Render the listing as a numbered list, starting at its first line and stopping after the line that contains "Zaakceptuj wszystkie (64, 1505)", with blank lines omitted. Include only those lines.

____ Extracted entries

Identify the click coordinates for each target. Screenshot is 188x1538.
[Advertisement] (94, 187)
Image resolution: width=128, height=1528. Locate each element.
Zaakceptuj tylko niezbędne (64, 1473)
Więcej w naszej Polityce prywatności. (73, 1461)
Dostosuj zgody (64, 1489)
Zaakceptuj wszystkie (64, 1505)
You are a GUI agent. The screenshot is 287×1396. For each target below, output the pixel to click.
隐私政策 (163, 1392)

________

### [Result of the exercise]
1. Identify the click coordinates for each target. Screenshot is 188x1538.
2. [Advertisement] (94, 187)
3. Image resolution: width=128, height=1528. Locate each element.
4. Zaakceptuj tylko niezbędne (64, 1473)
5. Więcej w naszej Polityce prywatności. (73, 1461)
6. Dostosuj zgody (64, 1489)
7. Zaakceptuj wszystkie (64, 1505)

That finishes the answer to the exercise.